* _PROBLEM_
Repeat the entries that follow, exactly as they are written.

* _SOURCE DATA_
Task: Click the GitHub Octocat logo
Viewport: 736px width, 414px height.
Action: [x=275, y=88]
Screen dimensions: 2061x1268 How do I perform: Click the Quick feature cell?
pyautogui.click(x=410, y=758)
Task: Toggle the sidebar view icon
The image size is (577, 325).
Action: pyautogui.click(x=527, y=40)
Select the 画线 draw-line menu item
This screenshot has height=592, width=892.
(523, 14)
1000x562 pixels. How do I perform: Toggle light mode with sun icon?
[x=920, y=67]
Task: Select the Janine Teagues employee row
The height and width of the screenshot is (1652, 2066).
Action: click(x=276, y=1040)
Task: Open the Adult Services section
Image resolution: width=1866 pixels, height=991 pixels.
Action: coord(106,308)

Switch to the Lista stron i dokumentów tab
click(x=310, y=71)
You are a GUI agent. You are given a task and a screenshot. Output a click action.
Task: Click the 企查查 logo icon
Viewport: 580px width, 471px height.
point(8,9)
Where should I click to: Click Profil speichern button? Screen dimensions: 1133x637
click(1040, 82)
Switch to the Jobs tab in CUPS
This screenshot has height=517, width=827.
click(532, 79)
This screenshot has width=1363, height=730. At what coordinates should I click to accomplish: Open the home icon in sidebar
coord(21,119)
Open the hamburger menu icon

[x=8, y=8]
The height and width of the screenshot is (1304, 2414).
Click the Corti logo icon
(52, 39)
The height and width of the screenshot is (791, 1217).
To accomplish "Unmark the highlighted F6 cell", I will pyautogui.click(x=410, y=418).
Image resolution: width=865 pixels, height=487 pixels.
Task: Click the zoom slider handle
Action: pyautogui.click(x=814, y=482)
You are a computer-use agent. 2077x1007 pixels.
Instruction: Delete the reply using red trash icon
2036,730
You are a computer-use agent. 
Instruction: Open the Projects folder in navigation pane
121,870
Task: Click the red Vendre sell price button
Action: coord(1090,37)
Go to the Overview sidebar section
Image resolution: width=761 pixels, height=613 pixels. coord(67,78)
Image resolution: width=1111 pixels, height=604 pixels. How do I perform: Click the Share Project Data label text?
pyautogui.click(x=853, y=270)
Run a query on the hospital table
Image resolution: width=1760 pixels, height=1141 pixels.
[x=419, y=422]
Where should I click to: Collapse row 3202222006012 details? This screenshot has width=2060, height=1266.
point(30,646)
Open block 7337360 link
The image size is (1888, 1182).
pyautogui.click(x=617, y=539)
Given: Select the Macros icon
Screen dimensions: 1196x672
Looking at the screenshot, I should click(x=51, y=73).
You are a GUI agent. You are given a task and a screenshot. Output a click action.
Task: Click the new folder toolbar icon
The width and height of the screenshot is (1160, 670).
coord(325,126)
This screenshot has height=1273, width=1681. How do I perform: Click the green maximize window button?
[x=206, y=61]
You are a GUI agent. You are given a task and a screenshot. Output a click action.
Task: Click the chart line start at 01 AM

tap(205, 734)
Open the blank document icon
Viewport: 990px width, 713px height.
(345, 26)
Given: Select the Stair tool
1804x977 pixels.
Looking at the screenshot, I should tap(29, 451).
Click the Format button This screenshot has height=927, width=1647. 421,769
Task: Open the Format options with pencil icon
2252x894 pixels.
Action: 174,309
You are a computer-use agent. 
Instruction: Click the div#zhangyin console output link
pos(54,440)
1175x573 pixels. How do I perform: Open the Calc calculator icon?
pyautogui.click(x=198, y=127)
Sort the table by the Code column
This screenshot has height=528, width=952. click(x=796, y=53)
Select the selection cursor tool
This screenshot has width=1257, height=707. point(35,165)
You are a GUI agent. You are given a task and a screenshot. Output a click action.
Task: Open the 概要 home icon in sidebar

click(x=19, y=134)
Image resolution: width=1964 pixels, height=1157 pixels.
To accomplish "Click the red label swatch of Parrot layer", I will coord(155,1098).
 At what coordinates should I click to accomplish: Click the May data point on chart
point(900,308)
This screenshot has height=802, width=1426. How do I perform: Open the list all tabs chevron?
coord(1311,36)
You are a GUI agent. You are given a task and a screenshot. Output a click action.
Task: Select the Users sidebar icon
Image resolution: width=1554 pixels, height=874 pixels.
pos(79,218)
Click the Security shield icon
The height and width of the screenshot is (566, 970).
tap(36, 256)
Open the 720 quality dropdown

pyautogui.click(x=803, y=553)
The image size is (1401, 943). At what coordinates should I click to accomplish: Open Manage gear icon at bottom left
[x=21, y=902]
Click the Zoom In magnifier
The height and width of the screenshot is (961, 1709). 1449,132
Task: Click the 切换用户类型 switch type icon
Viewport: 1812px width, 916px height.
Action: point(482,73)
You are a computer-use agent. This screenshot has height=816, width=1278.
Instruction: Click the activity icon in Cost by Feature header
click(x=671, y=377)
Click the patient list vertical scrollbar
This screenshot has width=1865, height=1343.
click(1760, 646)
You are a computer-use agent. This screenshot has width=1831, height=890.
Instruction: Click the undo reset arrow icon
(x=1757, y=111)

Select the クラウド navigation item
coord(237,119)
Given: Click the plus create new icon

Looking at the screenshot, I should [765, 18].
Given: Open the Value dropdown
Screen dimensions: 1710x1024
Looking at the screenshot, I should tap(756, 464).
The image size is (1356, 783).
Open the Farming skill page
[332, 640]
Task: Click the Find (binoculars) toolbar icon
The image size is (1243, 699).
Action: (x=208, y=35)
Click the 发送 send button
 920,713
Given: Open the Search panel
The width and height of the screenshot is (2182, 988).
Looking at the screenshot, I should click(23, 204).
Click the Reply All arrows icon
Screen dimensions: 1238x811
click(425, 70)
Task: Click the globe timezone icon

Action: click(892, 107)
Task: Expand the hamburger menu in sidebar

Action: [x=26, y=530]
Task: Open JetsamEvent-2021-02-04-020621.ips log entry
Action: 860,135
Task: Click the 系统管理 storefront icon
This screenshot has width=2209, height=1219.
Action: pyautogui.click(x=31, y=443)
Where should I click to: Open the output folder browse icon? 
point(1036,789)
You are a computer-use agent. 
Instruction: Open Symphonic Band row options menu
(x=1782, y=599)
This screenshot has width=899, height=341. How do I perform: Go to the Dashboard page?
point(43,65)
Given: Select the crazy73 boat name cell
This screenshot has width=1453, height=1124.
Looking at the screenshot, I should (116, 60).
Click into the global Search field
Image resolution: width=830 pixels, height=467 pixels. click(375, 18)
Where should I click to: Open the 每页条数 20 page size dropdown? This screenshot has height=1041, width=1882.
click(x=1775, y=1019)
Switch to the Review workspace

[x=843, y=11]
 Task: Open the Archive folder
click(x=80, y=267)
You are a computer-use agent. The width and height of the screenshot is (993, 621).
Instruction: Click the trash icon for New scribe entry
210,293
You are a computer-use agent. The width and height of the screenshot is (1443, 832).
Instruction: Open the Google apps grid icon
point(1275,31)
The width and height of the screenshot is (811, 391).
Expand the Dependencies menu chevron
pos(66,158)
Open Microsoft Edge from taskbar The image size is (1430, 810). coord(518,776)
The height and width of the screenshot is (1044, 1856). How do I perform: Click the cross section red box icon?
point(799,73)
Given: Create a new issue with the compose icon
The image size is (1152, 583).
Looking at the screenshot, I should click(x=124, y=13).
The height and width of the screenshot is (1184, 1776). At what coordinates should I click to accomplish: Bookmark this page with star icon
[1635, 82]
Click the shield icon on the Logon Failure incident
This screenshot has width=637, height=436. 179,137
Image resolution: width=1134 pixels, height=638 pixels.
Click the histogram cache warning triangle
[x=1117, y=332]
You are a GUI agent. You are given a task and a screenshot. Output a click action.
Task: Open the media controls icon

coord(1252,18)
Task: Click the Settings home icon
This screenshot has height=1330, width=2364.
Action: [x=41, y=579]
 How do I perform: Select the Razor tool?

* _EXERCISE OUTPUT_
Task: Click the GitHub Octocat logo
Viewport: 736px width, 414px height.
Action: [x=275, y=88]
Screen dimensions: 2061x1268 How do I perform: Click the Quick feature cell?
pyautogui.click(x=410, y=758)
Task: Toggle the sidebar view icon
The image size is (577, 325).
Action: pyautogui.click(x=527, y=40)
Select the 画线 draw-line menu item
This screenshot has height=592, width=892.
(523, 14)
1000x562 pixels. How do I perform: Toggle light mode with sun icon?
[x=920, y=67]
Task: Select the Janine Teagues employee row
The height and width of the screenshot is (1652, 2066).
Action: click(x=276, y=1040)
Task: Open the Adult Services section
Image resolution: width=1866 pixels, height=991 pixels.
Action: coord(106,308)

Switch to the Lista stron i dokumentów tab
click(x=310, y=71)
You are a GUI agent. You are given a task and a screenshot. Output a click action.
Task: Click the 企查查 logo icon
Viewport: 580px width, 471px height.
point(8,9)
Where should I click to: Click Profil speichern button? Screen dimensions: 1133x637
click(1040, 82)
Switch to the Jobs tab in CUPS
This screenshot has height=517, width=827.
click(532, 79)
This screenshot has width=1363, height=730. At what coordinates should I click to accomplish: Open the home icon in sidebar
coord(21,119)
Open the hamburger menu icon

[x=8, y=8]
The height and width of the screenshot is (1304, 2414).
Click the Corti logo icon
(52, 39)
The height and width of the screenshot is (791, 1217).
To accomplish "Unmark the highlighted F6 cell", I will pyautogui.click(x=410, y=418).
Image resolution: width=865 pixels, height=487 pixels.
Task: Click the zoom slider handle
Action: pyautogui.click(x=814, y=482)
You are a computer-use agent. 2077x1007 pixels.
Instruction: Delete the reply using red trash icon
2036,730
You are a computer-use agent. 
Instruction: Open the Projects folder in navigation pane
121,870
Task: Click the red Vendre sell price button
Action: coord(1090,37)
Go to the Overview sidebar section
Image resolution: width=761 pixels, height=613 pixels. coord(67,78)
Image resolution: width=1111 pixels, height=604 pixels. How do I perform: Click the Share Project Data label text?
pyautogui.click(x=853, y=270)
Run a query on the hospital table
Image resolution: width=1760 pixels, height=1141 pixels.
[x=419, y=422]
Where should I click to: Collapse row 3202222006012 details? This screenshot has width=2060, height=1266.
point(30,646)
Open block 7337360 link
The image size is (1888, 1182).
pyautogui.click(x=617, y=539)
Given: Select the Macros icon
Screen dimensions: 1196x672
Looking at the screenshot, I should click(x=51, y=73).
You are a GUI agent. You are given a task and a screenshot. Output a click action.
Task: Click the new folder toolbar icon
The width and height of the screenshot is (1160, 670).
coord(325,126)
This screenshot has height=1273, width=1681. How do I perform: Click the green maximize window button?
[x=206, y=61]
You are a GUI agent. You are given a task and a screenshot. Output a click action.
Task: Click the chart line start at 01 AM

tap(205, 734)
Open the blank document icon
Viewport: 990px width, 713px height.
(345, 26)
Given: Select the Stair tool
1804x977 pixels.
Looking at the screenshot, I should tap(29, 451).
Click the Format button This screenshot has height=927, width=1647. 421,769
Task: Open the Format options with pencil icon
2252x894 pixels.
Action: 174,309
You are a computer-use agent. 
Instruction: Click the div#zhangyin console output link
pos(54,440)
1175x573 pixels. How do I perform: Open the Calc calculator icon?
pyautogui.click(x=198, y=127)
Sort the table by the Code column
This screenshot has height=528, width=952. click(x=796, y=53)
Select the selection cursor tool
This screenshot has width=1257, height=707. point(35,165)
You are a GUI agent. You are given a task and a screenshot. Output a click action.
Task: Open the 概要 home icon in sidebar

click(x=19, y=134)
Image resolution: width=1964 pixels, height=1157 pixels.
To accomplish "Click the red label swatch of Parrot layer", I will coord(155,1098).
 At what coordinates should I click to accomplish: Click the May data point on chart
point(900,308)
This screenshot has height=802, width=1426. How do I perform: Open the list all tabs chevron?
coord(1311,36)
You are a GUI agent. You are given a task and a screenshot. Output a click action.
Task: Select the Users sidebar icon
Image resolution: width=1554 pixels, height=874 pixels.
pos(79,218)
Click the Security shield icon
The height and width of the screenshot is (566, 970).
tap(36, 256)
Open the 720 quality dropdown

pyautogui.click(x=803, y=553)
The image size is (1401, 943). At what coordinates should I click to accomplish: Open Manage gear icon at bottom left
[x=21, y=902]
Click the Zoom In magnifier
The height and width of the screenshot is (961, 1709). 1449,132
Task: Click the 切换用户类型 switch type icon
Viewport: 1812px width, 916px height.
Action: point(482,73)
You are a computer-use agent. This screenshot has height=816, width=1278.
Instruction: Click the activity icon in Cost by Feature header
click(x=671, y=377)
Click the patient list vertical scrollbar
This screenshot has width=1865, height=1343.
click(1760, 646)
You are a computer-use agent. This screenshot has width=1831, height=890.
Instruction: Click the undo reset arrow icon
(x=1757, y=111)

Select the クラウド navigation item
coord(237,119)
Given: Click the plus create new icon

Looking at the screenshot, I should [765, 18].
Given: Open the Value dropdown
Screen dimensions: 1710x1024
Looking at the screenshot, I should tap(756, 464).
The image size is (1356, 783).
Open the Farming skill page
[332, 640]
Task: Click the Find (binoculars) toolbar icon
The image size is (1243, 699).
Action: (x=208, y=35)
Click the 发送 send button
 920,713
Given: Open the Search panel
The width and height of the screenshot is (2182, 988).
Looking at the screenshot, I should click(23, 204).
Click the Reply All arrows icon
Screen dimensions: 1238x811
click(425, 70)
Task: Click the globe timezone icon

Action: click(892, 107)
Task: Expand the hamburger menu in sidebar

Action: [x=26, y=530]
Task: Open JetsamEvent-2021-02-04-020621.ips log entry
Action: 860,135
Task: Click the 系统管理 storefront icon
This screenshot has width=2209, height=1219.
Action: pyautogui.click(x=31, y=443)
Where should I click to: Open the output folder browse icon? 
point(1036,789)
You are a computer-use agent. 
Instruction: Open Symphonic Band row options menu
(x=1782, y=599)
This screenshot has width=899, height=341. How do I perform: Go to the Dashboard page?
point(43,65)
Given: Select the crazy73 boat name cell
This screenshot has width=1453, height=1124.
Looking at the screenshot, I should (116, 60).
Click into the global Search field
Image resolution: width=830 pixels, height=467 pixels. click(375, 18)
Where should I click to: Open the 每页条数 20 page size dropdown? This screenshot has height=1041, width=1882.
click(x=1775, y=1019)
Switch to the Review workspace

[x=843, y=11]
 Task: Open the Archive folder
click(x=80, y=267)
You are a computer-use agent. The width and height of the screenshot is (993, 621).
Instruction: Click the trash icon for New scribe entry
210,293
You are a computer-use agent. The width and height of the screenshot is (1443, 832).
Instruction: Open the Google apps grid icon
point(1275,31)
The width and height of the screenshot is (811, 391).
Expand the Dependencies menu chevron
pos(66,158)
Open Microsoft Edge from taskbar The image size is (1430, 810). coord(518,776)
The height and width of the screenshot is (1044, 1856). How do I perform: Click the cross section red box icon?
point(799,73)
Given: Create a new issue with the compose icon
The image size is (1152, 583).
Looking at the screenshot, I should click(x=124, y=13).
The height and width of the screenshot is (1184, 1776). At what coordinates should I click to accomplish: Bookmark this page with star icon
[1635, 82]
Click the shield icon on the Logon Failure incident
This screenshot has width=637, height=436. 179,137
Image resolution: width=1134 pixels, height=638 pixels.
Click the histogram cache warning triangle
[x=1117, y=332]
You are a GUI agent. You are given a task and a screenshot. Output a click action.
Task: Open the media controls icon

coord(1252,18)
Task: Click the Settings home icon
This screenshot has height=1330, width=2364.
Action: [x=41, y=579]
 How do I perform: Select the Razor tool?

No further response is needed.